Prompt -
Which lines in the entries below contain the word "dialog", with case counting? Report each of those lines in full.
····················
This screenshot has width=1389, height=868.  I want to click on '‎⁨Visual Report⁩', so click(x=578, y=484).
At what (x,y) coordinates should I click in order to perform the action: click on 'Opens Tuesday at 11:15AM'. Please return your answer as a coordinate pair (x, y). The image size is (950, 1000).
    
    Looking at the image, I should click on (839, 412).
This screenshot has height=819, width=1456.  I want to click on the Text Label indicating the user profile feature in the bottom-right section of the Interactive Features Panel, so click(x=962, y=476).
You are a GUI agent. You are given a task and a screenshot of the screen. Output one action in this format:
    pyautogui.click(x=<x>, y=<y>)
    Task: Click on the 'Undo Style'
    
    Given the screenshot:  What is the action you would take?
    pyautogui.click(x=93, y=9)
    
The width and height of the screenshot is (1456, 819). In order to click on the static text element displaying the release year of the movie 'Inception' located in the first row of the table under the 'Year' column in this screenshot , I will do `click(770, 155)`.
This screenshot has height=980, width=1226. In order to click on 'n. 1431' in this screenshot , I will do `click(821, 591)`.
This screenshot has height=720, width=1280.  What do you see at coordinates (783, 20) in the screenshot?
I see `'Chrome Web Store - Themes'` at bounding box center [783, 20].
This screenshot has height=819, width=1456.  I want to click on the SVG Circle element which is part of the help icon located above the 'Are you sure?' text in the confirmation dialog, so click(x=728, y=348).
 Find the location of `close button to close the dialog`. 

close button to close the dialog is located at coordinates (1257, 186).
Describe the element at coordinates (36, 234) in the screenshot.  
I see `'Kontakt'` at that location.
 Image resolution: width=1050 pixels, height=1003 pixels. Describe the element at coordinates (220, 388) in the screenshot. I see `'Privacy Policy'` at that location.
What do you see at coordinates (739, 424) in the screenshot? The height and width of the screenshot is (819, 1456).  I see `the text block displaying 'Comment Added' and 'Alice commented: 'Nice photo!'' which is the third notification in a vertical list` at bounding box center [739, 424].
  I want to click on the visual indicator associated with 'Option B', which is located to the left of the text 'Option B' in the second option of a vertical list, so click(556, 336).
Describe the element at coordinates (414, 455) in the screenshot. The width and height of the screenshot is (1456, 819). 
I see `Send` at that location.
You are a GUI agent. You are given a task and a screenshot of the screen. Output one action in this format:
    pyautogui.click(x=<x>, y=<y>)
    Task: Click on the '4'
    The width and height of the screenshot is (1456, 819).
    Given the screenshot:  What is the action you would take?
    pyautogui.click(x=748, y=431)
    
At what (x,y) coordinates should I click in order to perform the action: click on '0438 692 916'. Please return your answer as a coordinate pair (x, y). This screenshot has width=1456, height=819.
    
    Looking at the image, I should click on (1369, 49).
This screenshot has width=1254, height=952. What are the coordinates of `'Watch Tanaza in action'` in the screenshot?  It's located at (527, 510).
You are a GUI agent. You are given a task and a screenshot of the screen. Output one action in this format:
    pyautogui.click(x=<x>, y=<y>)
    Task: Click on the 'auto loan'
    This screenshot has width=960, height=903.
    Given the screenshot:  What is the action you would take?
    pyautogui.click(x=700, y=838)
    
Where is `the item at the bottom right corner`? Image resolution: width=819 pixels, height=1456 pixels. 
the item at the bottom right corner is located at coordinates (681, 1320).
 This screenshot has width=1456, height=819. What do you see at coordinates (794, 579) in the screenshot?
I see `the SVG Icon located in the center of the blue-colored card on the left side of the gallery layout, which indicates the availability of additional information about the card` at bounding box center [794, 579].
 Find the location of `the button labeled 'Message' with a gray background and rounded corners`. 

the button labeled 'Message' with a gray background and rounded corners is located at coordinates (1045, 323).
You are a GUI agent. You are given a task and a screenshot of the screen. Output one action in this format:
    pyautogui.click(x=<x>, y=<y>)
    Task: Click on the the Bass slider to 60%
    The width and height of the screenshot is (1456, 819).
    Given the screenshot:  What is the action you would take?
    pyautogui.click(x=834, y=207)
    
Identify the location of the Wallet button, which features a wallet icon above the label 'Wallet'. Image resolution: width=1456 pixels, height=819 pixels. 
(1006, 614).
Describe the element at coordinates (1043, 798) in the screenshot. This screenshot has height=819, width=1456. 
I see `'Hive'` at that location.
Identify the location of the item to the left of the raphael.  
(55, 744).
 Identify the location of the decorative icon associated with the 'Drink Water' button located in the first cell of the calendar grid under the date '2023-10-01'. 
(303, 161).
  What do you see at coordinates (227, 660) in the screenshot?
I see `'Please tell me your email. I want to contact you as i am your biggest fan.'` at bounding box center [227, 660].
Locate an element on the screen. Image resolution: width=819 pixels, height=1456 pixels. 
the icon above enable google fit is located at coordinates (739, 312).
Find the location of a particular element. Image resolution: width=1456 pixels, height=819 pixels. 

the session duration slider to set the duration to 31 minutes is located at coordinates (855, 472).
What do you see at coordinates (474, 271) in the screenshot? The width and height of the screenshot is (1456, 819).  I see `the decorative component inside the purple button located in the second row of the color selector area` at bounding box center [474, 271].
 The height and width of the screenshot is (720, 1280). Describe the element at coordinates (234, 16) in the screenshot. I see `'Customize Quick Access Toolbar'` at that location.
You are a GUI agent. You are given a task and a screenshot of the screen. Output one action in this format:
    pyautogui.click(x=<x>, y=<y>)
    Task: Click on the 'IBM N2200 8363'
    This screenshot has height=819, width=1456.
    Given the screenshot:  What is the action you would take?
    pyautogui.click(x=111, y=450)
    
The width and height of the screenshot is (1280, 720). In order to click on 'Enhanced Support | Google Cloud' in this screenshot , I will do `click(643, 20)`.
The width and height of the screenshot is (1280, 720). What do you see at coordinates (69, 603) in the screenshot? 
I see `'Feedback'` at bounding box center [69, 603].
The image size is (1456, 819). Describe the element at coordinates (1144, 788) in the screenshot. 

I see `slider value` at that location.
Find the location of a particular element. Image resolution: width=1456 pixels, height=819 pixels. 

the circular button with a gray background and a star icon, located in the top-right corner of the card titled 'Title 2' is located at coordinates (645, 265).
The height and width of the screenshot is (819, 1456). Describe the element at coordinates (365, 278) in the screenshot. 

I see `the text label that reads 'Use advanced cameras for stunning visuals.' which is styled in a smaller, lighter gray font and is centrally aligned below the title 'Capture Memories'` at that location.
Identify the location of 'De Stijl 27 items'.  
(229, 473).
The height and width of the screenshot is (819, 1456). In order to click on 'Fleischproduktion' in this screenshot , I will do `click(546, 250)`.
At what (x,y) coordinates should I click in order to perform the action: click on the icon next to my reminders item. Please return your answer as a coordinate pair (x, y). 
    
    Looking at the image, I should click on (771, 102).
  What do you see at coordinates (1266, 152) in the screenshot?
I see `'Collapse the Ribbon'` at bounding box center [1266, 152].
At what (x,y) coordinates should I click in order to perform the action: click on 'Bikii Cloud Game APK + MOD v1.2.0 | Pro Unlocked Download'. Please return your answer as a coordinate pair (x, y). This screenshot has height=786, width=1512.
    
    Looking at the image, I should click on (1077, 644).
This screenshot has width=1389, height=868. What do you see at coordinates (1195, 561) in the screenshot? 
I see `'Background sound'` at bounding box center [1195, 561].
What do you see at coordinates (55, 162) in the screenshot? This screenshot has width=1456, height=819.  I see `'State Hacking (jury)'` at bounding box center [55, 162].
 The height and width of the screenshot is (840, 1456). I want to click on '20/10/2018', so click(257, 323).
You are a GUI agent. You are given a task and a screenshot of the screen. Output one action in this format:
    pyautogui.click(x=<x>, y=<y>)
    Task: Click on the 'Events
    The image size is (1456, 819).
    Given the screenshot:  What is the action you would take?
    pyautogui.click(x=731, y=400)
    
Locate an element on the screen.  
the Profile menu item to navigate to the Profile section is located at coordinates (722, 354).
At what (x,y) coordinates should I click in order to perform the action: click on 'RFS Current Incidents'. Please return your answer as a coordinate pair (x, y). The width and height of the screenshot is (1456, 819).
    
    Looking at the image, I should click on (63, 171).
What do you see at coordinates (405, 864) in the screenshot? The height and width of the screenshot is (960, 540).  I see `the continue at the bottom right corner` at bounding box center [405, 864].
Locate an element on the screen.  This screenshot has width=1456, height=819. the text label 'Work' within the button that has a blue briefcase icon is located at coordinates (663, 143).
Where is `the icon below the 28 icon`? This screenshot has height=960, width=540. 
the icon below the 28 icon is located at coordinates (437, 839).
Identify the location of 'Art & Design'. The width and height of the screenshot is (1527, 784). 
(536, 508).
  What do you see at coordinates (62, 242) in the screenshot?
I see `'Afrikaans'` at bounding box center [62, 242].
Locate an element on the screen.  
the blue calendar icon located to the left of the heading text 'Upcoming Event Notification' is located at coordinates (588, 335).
····················
Finished answer -
This screenshot has height=819, width=1456.  I want to click on the SVG Circle element which is part of the help icon located above the 'Are you sure?' text in the confirmation dialog, so click(x=728, y=348).
 Find the location of `close button to close the dialog`. 
close button to close the dialog is located at coordinates (1257, 186).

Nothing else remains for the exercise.